:: Your task ::
Repeat each of the following rows word for word, leaving out the pictures.

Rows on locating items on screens
|---|

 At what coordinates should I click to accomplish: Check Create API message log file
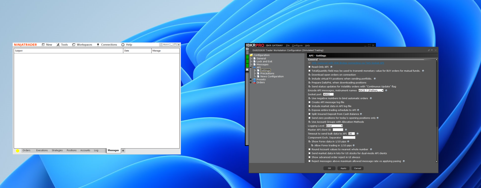click(x=309, y=102)
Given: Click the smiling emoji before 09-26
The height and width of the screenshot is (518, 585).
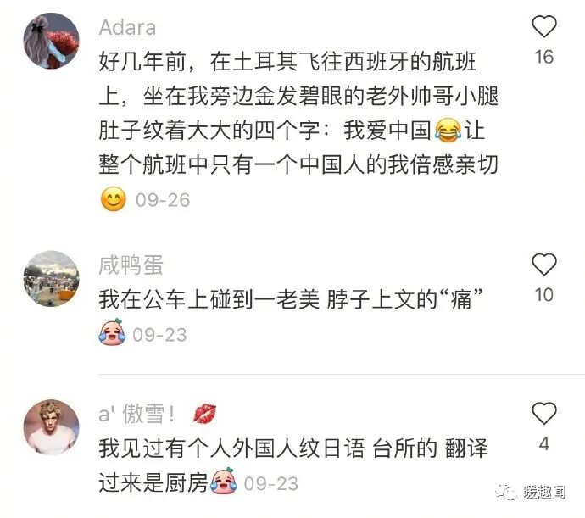Looking at the screenshot, I should click(x=114, y=199).
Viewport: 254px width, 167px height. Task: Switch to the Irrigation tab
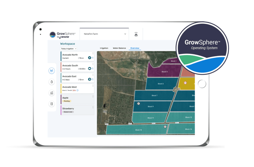(104, 48)
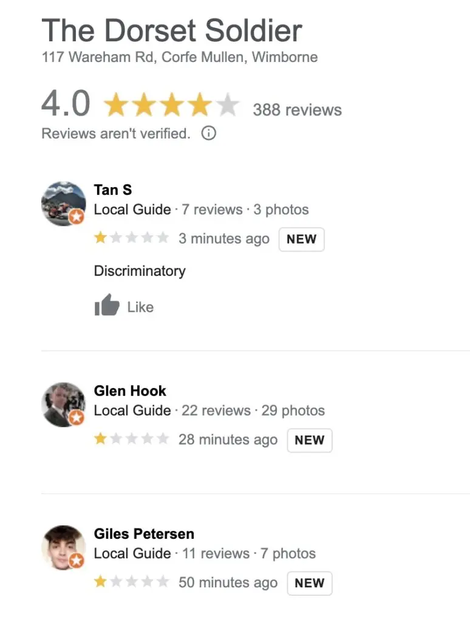The width and height of the screenshot is (470, 622).
Task: Click Local Guide badge on Tan S avatar
Action: pos(77,217)
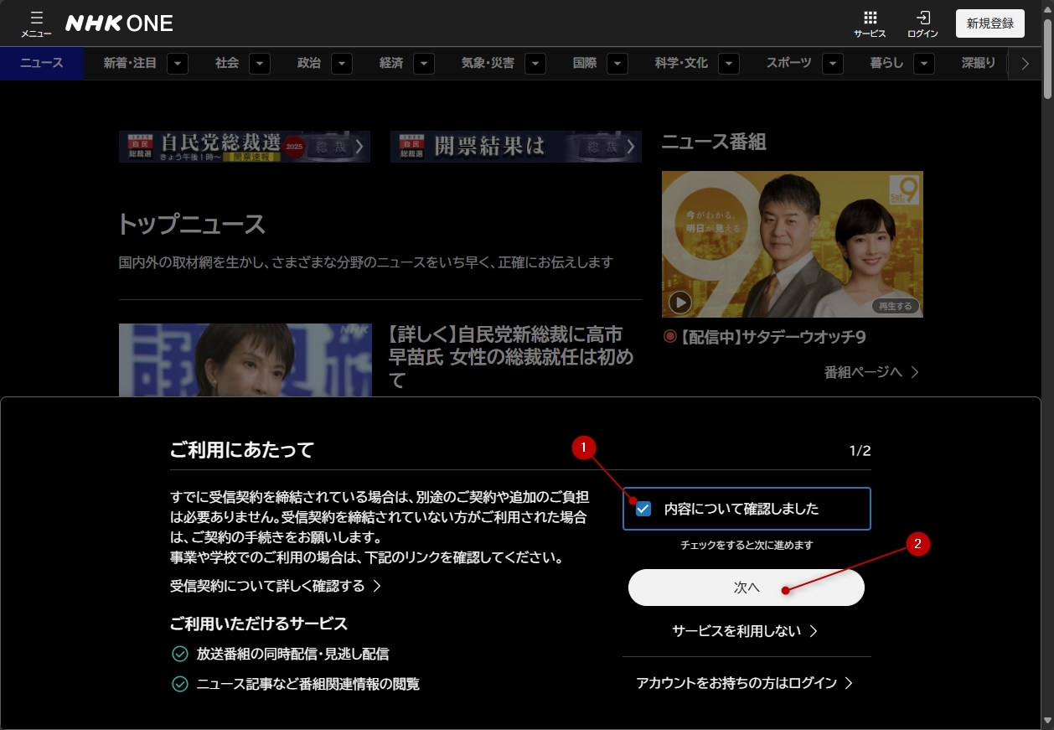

|---|

:: Reply to the task ::
 At what coordinates should I click to accomplish: Check Create API message log file
click(x=309, y=102)
Given: Click the smiling emoji before 09-26
The height and width of the screenshot is (518, 585).
Looking at the screenshot, I should click(x=114, y=199).
Viewport: 254px width, 167px height. Task: Switch to the Irrigation tab
(104, 48)
The width and height of the screenshot is (470, 622).
Task: Click Local Guide badge on Tan S avatar
Action: pos(77,217)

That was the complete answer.